- DATA -
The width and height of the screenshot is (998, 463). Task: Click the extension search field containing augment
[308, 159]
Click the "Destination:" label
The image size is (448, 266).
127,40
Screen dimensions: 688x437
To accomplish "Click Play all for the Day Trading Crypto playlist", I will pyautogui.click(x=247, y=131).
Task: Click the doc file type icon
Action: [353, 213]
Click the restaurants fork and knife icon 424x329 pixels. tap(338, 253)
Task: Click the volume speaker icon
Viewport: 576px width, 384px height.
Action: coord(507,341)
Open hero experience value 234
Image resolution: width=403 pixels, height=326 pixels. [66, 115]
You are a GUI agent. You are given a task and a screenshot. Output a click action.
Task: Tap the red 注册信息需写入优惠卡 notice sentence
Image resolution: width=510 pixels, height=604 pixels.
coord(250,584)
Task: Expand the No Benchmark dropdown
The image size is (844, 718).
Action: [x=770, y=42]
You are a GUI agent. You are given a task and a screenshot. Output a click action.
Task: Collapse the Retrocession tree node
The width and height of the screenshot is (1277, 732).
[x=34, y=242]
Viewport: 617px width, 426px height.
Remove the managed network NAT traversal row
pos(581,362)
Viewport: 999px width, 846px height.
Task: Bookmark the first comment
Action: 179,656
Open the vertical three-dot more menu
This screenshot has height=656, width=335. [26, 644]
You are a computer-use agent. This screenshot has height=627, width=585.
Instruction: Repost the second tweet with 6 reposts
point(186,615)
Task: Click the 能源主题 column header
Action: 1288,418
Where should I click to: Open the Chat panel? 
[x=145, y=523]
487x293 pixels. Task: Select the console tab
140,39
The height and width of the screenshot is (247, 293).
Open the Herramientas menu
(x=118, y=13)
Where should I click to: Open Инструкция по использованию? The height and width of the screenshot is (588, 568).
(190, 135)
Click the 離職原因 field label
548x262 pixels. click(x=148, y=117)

- TASK DESCRIPTION -
The records above are to be returned exactly as they appear.

- PROBLEM SOLUTION -
The width and height of the screenshot is (998, 463). Task: Click the extension search field containing augment
[308, 159]
Click the "Destination:" label
The image size is (448, 266).
127,40
Screen dimensions: 688x437
To accomplish "Click Play all for the Day Trading Crypto playlist", I will pyautogui.click(x=247, y=131).
Task: Click the doc file type icon
Action: [353, 213]
Click the restaurants fork and knife icon 424x329 pixels. tap(338, 253)
Task: Click the volume speaker icon
Viewport: 576px width, 384px height.
Action: coord(507,341)
Open hero experience value 234
Image resolution: width=403 pixels, height=326 pixels. [66, 115]
You are a GUI agent. You are given a task and a screenshot. Output a click action.
Task: Tap the red 注册信息需写入优惠卡 notice sentence
Image resolution: width=510 pixels, height=604 pixels.
coord(250,584)
Task: Expand the No Benchmark dropdown
The image size is (844, 718).
Action: [x=770, y=42]
You are a GUI agent. You are given a task and a screenshot. Output a click action.
Task: Collapse the Retrocession tree node
The width and height of the screenshot is (1277, 732).
[x=34, y=242]
Viewport: 617px width, 426px height.
Remove the managed network NAT traversal row
pos(581,362)
Viewport: 999px width, 846px height.
Task: Bookmark the first comment
Action: 179,656
Open the vertical three-dot more menu
This screenshot has height=656, width=335. [26, 644]
You are a computer-use agent. This screenshot has height=627, width=585.
Instruction: Repost the second tweet with 6 reposts
point(186,615)
Task: Click the 能源主题 column header
Action: 1288,418
Where should I click to: Open the Chat panel? 
[x=145, y=523]
487x293 pixels. Task: Select the console tab
140,39
The height and width of the screenshot is (247, 293).
Open the Herramientas menu
(x=118, y=13)
Where should I click to: Open Инструкция по использованию? The height and width of the screenshot is (588, 568).
(190, 135)
Click the 離職原因 field label
548x262 pixels. click(x=148, y=117)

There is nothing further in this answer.